Exercise objective: Start at the line with "The height and width of the screenshot is (367, 550)." in the records below, stop at the line with "Image resolution: width=1568", and return every line in that span exactly, the two end lines included.
##### Data excerpts #####
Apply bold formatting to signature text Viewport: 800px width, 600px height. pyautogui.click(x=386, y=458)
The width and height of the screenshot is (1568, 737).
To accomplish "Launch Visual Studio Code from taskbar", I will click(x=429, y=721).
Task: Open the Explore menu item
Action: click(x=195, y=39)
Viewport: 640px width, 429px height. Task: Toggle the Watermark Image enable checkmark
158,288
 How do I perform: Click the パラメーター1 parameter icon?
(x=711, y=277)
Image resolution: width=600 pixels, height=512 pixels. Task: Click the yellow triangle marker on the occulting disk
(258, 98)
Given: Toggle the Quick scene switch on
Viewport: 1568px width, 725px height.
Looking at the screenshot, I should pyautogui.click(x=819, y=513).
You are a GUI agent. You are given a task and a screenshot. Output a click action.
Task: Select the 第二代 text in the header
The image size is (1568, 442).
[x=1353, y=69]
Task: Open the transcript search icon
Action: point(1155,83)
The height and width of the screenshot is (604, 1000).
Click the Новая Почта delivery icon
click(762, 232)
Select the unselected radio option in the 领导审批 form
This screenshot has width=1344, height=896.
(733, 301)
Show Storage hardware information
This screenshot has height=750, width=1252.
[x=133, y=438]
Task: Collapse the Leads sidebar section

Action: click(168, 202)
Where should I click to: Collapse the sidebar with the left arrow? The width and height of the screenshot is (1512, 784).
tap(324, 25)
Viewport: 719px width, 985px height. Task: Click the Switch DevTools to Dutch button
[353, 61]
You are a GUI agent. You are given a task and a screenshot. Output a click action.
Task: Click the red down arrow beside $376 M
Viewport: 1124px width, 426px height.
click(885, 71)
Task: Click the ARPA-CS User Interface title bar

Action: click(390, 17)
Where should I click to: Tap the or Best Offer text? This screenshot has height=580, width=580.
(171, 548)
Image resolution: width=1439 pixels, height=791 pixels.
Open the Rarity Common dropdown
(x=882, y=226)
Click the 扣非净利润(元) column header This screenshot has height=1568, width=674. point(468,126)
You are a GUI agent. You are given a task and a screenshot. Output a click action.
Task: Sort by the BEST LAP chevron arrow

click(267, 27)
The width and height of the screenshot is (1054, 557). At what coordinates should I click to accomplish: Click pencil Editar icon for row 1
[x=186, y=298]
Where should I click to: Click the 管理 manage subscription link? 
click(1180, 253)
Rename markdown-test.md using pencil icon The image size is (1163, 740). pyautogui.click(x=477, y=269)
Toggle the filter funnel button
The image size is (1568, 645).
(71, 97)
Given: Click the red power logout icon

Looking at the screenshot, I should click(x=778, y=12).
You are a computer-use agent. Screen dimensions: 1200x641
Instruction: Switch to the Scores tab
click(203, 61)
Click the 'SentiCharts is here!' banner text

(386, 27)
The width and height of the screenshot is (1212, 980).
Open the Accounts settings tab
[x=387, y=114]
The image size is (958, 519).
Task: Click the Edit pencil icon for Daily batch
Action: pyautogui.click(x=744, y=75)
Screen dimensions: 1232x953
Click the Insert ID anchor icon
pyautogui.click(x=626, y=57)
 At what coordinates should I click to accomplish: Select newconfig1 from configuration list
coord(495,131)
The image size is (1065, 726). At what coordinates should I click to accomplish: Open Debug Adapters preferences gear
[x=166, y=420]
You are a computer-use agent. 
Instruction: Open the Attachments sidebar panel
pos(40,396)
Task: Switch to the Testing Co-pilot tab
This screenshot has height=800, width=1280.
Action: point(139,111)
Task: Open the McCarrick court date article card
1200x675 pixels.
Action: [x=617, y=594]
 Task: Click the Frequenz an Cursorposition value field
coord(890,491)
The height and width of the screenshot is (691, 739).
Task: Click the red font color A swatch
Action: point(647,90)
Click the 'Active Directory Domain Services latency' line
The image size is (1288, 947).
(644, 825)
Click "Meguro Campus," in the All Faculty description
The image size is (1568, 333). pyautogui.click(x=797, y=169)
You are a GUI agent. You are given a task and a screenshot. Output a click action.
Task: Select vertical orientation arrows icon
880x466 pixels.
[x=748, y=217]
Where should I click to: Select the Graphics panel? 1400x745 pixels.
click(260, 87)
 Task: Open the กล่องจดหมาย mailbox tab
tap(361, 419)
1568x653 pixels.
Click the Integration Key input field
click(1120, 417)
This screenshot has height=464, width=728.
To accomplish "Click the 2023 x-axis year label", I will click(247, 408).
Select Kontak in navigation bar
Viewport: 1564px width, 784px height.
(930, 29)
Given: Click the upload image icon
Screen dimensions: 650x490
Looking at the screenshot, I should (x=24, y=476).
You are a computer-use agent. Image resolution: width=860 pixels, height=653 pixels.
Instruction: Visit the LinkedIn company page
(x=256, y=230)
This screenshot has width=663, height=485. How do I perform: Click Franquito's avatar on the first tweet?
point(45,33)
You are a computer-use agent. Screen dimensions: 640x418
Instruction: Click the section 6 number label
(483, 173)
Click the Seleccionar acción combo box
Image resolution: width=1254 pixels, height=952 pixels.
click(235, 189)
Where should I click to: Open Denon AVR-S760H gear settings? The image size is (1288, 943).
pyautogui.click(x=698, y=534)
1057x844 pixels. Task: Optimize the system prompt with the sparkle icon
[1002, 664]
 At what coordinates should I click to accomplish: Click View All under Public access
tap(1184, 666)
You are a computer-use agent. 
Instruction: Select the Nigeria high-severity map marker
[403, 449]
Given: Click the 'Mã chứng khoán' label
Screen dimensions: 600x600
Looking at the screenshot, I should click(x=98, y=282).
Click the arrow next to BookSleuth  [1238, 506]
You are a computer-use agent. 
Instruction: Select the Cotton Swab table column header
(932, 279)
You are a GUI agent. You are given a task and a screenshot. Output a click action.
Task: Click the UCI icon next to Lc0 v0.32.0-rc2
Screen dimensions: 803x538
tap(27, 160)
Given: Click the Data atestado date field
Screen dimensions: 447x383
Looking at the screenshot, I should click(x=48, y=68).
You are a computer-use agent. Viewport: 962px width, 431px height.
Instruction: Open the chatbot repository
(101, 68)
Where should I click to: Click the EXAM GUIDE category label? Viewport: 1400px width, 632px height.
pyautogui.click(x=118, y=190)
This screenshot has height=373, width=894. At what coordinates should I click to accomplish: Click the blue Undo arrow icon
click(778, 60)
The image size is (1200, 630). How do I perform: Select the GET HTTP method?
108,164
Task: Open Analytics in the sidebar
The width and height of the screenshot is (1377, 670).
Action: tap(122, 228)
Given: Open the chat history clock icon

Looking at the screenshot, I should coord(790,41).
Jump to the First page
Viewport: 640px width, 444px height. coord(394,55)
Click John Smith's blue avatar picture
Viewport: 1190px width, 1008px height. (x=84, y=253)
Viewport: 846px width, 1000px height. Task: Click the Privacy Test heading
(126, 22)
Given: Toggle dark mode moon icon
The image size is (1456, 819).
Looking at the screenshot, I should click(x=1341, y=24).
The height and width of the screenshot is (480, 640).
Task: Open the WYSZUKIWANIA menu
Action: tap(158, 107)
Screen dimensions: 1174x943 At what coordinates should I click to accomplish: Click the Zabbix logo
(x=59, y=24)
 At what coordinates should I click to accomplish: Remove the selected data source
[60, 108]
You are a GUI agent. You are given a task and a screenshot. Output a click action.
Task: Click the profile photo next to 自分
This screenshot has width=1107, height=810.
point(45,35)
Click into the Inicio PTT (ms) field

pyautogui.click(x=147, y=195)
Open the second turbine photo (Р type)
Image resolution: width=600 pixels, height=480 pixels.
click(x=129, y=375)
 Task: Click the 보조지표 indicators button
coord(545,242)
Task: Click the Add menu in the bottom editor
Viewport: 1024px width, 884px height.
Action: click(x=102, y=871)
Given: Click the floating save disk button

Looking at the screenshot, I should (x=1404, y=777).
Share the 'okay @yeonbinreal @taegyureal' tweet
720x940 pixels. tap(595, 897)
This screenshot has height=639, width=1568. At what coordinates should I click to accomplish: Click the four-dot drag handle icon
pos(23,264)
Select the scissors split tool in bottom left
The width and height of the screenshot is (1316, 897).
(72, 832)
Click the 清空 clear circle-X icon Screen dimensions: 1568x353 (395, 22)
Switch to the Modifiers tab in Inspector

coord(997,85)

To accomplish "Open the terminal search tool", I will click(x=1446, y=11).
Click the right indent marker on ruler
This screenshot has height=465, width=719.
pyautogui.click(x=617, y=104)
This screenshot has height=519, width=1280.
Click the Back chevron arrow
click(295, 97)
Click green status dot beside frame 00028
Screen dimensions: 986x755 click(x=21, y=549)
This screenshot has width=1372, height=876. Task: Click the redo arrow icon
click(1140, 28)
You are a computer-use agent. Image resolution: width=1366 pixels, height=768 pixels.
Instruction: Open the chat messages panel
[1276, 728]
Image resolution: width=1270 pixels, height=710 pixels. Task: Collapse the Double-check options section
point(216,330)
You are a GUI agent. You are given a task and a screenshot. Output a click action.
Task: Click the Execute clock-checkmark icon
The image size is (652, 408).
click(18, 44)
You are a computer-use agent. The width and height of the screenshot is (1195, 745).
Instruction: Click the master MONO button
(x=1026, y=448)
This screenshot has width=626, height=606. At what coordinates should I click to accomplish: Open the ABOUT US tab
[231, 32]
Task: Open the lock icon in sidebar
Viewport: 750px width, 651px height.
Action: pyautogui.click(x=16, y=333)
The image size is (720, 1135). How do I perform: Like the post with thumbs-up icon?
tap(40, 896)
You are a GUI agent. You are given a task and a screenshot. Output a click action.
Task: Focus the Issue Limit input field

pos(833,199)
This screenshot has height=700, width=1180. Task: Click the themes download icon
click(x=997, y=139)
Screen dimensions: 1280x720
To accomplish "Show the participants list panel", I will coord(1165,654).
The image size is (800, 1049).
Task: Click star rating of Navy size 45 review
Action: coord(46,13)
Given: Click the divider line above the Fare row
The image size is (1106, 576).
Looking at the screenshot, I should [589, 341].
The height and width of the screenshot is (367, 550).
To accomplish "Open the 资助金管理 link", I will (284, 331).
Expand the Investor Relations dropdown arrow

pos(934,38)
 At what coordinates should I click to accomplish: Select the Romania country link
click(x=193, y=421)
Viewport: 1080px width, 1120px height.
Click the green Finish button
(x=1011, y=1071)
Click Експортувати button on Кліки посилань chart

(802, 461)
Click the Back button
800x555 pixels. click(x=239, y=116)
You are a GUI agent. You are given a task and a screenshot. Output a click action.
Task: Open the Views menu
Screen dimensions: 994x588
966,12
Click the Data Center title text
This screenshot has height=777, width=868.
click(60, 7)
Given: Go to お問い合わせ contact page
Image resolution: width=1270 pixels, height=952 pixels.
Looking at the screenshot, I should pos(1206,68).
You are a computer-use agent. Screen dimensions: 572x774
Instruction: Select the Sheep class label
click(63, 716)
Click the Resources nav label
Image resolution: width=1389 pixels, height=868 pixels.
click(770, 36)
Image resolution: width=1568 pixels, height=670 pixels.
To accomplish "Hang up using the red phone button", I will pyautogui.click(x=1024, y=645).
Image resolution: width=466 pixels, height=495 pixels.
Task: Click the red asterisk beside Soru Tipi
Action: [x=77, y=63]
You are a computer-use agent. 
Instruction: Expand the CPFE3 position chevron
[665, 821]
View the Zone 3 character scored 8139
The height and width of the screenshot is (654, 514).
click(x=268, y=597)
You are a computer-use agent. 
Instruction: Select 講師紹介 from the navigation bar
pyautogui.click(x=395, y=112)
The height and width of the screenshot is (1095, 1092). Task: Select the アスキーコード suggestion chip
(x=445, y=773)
#####
Result of the exercise:
The height and width of the screenshot is (367, 550).
To accomplish "Open the 资助金管理 link", I will (284, 331).
Expand the Investor Relations dropdown arrow

pos(934,38)
 At what coordinates should I click to accomplish: Select the Romania country link
click(x=193, y=421)
Viewport: 1080px width, 1120px height.
Click the green Finish button
(x=1011, y=1071)
Click Експортувати button on Кліки посилань chart

(802, 461)
Click the Back button
800x555 pixels. click(x=239, y=116)
You are a GUI agent. You are given a task and a screenshot. Output a click action.
Task: Open the Views menu
Screen dimensions: 994x588
966,12
Click the Data Center title text
This screenshot has height=777, width=868.
click(60, 7)
Given: Go to お問い合わせ contact page
Image resolution: width=1270 pixels, height=952 pixels.
Looking at the screenshot, I should pos(1206,68).
You are a computer-use agent. Screen dimensions: 572x774
Instruction: Select the Sheep class label
click(63, 716)
Click the Resources nav label
Image resolution: width=1389 pixels, height=868 pixels.
click(770, 36)
Image resolution: width=1568 pixels, height=670 pixels.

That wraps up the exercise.